What you have to do: Print out all the records, word for word.
Record excerpts START
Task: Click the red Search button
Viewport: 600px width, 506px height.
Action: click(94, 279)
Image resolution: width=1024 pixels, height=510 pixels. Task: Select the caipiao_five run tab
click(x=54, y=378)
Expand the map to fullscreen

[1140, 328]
Record excerpts END
Solution to this exercise:
Task: Click the red Search button
Viewport: 600px width, 506px height.
Action: click(94, 279)
Image resolution: width=1024 pixels, height=510 pixels. Task: Select the caipiao_five run tab
click(x=54, y=378)
Expand the map to fullscreen

[1140, 328]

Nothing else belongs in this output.